Price Realized: $ 5,500
?Final Price Realized includes Buyer’s Premium added to Hammer Price
Estimate: $ 1,500 - $ 2,500
(MILITARY--SPANISH-AMERICAN WAR.) Papers of Lieutenant James B. Coleman as a soldier and educator. Many hundreds of items in one box (1 linear foot); some items with moderate to heavy wear, approximately 10% of the collection on fragile paper and not examined. Vp, 1896-1938

Additional Details

James B. Coleman (1858-1935) was an 1889 graduate of Lincoln University and a teacher from Moberly, MO who served as first lieutenant of the 7th and 48th United States Infantry Regiments in the Philippine theater of the Spanish-American War--the first in which African Americans served as company officers on a large scale. This collection includes hundreds of items from Coleman's war service, including his cabinet card portrait, 48th Infantry pin, lieutenant shoulder strap, 28 letters to his wife from training camp in 1898, 17 letters from his wife, 1899-1901, troop rolls, personnel papers, official reports and correspondence, 3 manuscript maps of patrols in the Philippines, and more. In 1900, he acquired an unpublished 35-page manuscript on the Philippines' third-most common language, Ilocano, titled "Breve Compendio de Gramatica Yloco-Castellano" by Tranquilino Pagadiaro (included here).

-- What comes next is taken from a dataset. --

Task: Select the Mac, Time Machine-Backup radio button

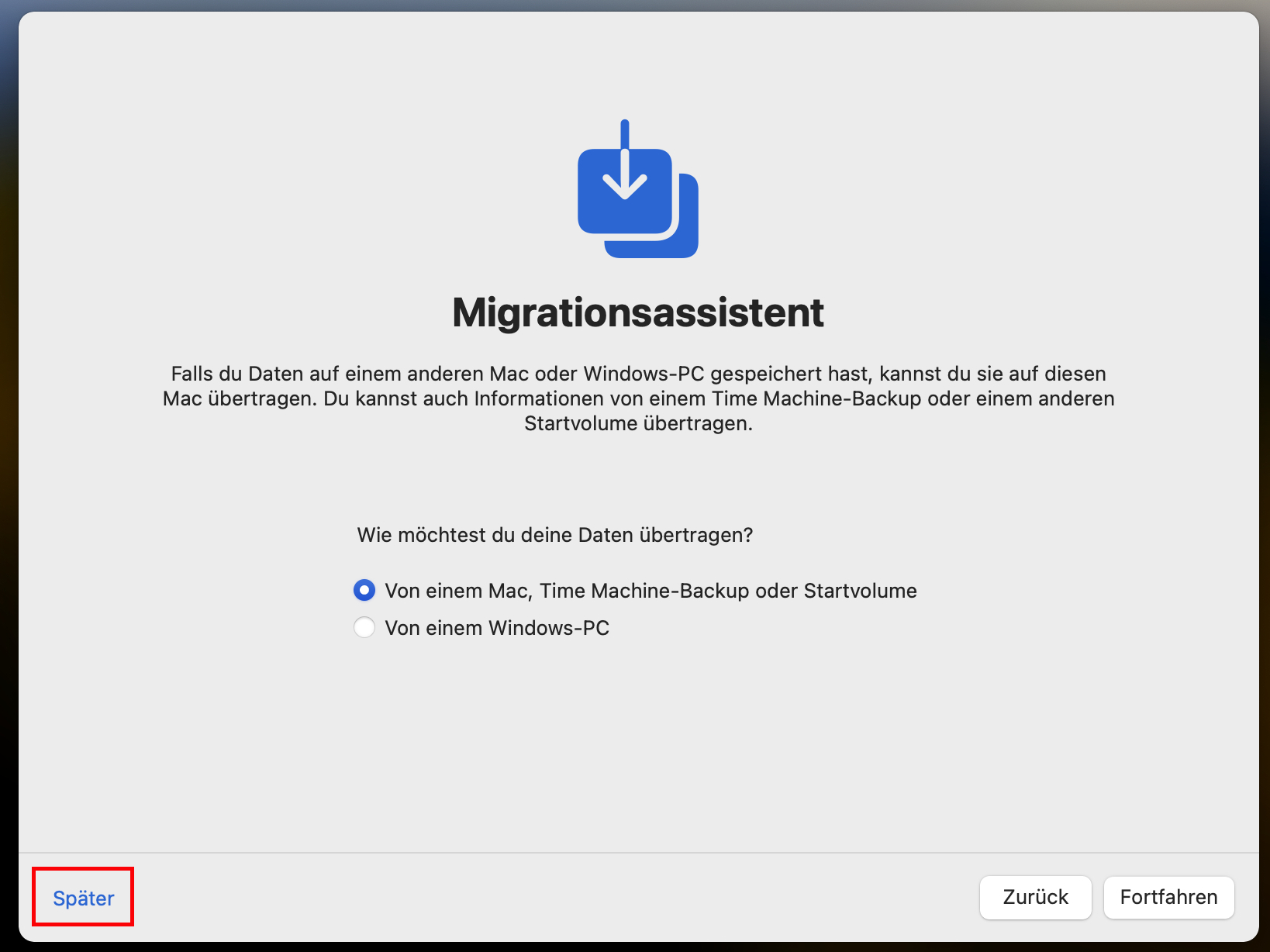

After the war, Coleman returned to Columbia, MO, where he operated Coleman's Hand Laundry and served as president of the Fred Douglass School. He was active in fraternal organizations, serving as a grand officer of the United Brothers of Friendship and Sisters of the Mysterious Ten. All of these activities are reflected in his papers, as well as correspondence of his wife Julia F. McWhorter Coleman (1866-1935), who was also active in the school. Closing out the collection is a manuscript eulogy delivered at his funeral.